Entre Mi defensa y Recuerdos de provincia hay también algo quizá más importante: la revolución de 1848 y su fracaso. Desde la perspectiva predominantemente francesa con que la siguió, la revolución pareció mostrar súbitamente el abismo al que conducía el avance de Europa hacia la democracia: la revolución social (presentada en Educación popular, como el equivalente de los triunfos hispanoamericanos de la barbarie) es un espectáculo que ha despertado en Sarmiento un sentido nuevo de la prudencia.
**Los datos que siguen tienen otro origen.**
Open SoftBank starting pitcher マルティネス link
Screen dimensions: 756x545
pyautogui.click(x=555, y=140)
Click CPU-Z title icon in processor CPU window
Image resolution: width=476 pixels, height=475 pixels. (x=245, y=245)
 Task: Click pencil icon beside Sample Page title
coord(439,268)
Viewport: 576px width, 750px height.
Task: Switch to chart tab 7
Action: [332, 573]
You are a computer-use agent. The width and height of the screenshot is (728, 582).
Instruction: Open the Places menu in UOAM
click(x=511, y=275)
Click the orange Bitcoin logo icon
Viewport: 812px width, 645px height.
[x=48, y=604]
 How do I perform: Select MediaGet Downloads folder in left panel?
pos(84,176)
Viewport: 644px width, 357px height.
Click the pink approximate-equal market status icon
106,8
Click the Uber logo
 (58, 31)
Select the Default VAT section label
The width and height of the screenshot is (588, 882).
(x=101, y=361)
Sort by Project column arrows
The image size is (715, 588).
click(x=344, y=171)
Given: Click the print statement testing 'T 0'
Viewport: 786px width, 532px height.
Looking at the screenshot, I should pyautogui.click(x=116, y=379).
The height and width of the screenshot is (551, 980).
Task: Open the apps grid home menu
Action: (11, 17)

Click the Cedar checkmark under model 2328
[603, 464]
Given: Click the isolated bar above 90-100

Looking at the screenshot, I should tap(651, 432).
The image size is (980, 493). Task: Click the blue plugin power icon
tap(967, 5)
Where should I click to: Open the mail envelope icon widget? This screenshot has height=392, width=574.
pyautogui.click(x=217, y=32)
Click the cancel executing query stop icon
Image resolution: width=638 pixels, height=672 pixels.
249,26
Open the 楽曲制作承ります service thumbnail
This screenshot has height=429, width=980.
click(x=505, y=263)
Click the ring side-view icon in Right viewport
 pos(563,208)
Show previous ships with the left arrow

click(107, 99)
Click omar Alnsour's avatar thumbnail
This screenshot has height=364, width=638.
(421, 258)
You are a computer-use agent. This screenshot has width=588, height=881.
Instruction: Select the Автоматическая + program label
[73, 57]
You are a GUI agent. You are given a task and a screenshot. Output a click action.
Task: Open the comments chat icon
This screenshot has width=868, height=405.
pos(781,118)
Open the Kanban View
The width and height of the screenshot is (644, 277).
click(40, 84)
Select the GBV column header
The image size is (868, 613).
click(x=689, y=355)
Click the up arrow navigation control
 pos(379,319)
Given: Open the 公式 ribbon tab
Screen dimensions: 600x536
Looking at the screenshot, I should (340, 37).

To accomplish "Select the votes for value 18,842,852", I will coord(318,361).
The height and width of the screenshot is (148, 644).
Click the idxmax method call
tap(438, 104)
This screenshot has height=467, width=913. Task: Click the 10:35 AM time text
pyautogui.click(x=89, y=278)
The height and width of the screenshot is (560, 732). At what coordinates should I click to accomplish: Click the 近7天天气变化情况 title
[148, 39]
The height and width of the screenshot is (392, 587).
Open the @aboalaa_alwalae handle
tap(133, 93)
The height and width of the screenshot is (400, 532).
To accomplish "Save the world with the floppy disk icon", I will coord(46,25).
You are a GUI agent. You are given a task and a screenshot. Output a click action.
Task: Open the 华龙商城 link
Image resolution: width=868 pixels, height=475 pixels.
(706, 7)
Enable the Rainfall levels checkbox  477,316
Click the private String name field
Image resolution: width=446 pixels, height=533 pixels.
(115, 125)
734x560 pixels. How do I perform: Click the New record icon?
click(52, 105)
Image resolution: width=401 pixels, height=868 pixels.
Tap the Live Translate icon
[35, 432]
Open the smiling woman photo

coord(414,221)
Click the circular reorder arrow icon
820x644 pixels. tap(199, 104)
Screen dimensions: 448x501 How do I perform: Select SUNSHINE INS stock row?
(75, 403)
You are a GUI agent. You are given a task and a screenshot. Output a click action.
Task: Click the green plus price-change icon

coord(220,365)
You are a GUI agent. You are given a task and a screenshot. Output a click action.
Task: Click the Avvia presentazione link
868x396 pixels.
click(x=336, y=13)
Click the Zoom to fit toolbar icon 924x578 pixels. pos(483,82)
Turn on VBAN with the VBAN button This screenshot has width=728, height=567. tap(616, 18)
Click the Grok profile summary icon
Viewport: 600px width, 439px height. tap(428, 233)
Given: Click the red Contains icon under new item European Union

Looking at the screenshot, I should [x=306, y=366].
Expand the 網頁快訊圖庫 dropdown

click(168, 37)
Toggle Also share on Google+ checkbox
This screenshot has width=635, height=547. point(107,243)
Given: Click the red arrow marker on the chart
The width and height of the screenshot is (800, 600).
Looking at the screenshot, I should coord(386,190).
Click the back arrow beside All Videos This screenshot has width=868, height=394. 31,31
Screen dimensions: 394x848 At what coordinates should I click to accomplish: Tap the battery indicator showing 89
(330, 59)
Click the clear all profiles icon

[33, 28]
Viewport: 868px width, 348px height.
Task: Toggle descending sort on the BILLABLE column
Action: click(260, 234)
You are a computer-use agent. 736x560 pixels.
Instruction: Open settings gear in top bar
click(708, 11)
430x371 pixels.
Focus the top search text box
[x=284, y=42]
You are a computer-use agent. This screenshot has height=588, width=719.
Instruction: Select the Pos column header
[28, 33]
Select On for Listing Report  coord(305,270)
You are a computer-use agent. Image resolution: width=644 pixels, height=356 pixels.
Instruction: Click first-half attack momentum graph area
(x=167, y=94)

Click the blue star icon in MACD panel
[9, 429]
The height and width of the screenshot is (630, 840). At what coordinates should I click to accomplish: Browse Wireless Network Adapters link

Precisamente en el prólogo de Educación popular (1849) muestra en el Huangalí -el barrio de ranchería de Santiago en que se acumulan los residuos humanos de la miseria urbana y campesina- el campo de reclutamiento del nuevo ejército bárbaro que amenaza en Chile el orden civilizado del mismo modo que en junio de 1848 un ejército proletario lo desafió en Francia3. Es entonces muy comprensible que en 1850 esté Sarmiento menos dispuesto a presentarse -sin aclaraciones adicionales- como el hijo del equivalente trasandino de ese Huangalí; la pobreza se había hecho de pronto sospechosa. Para ubicar su propio origen, Sarmiento recusa -como criterio de separación entre los sectores sociales- la sola oposición entre riqueza y miseria; a ella se superpone otra que retoma a su modo la oposición entre civilización y barbarie: ahora la cultura urbana con la que desde el comienzo Sarmiento identificó a la civilización se ha descubierto un pasado inesperadamente rico; es la lealtad a ese pasado, muy viva entre los herederos de quienes en él sobresalieron, la que sirve de criterio discriminatorio.

Esa lealtad no excluye una reelaboración profunda del legado colonial; pero ésta está ella misma incluida en la tradición de la que Sarmiento se proclama heredero; su huella está marcada en la historia de su linaje, que comienza con conquistadores y clérigos y continúa con los servidores de la república revolucionaria. Sin duda esta imagen demasiado apacible de un proceso que no se había dado sin desgarramientos se relacionaban con uno de los propósitos que llevaron a Sarmiento a escribir Recuerdos de provincia: el de presentarse no como un revolucionario desarraigado sino como el heredero de una larga tradición de servicio público, en que la orgullosa conciencia del pasado había sabido combinarse con una prudente apertura hacia el porvenir. Pero por detrás de todo oportunismo, la continuidad que Sarmiento proclamaba era muy real: a ella se debe acaso que no haya podido ubicarse nunca con claridad frente a las nuevas opciones que iban a plantearse dentro de la sociedad argentina en la primera etapa del progresismo; en efecto, esa tradición de la que Sarmiento se proclamaba heredero estaba menos remozada de lo que gustaba de suponer, y cuando finalmente ella se renovó, adaptándose al marco proporcionado por el nuevo clima nacional Sarmiento se negó a reconocerla como el legítimo original del retrato idealizado que durante treinta años había venido perfeccionando.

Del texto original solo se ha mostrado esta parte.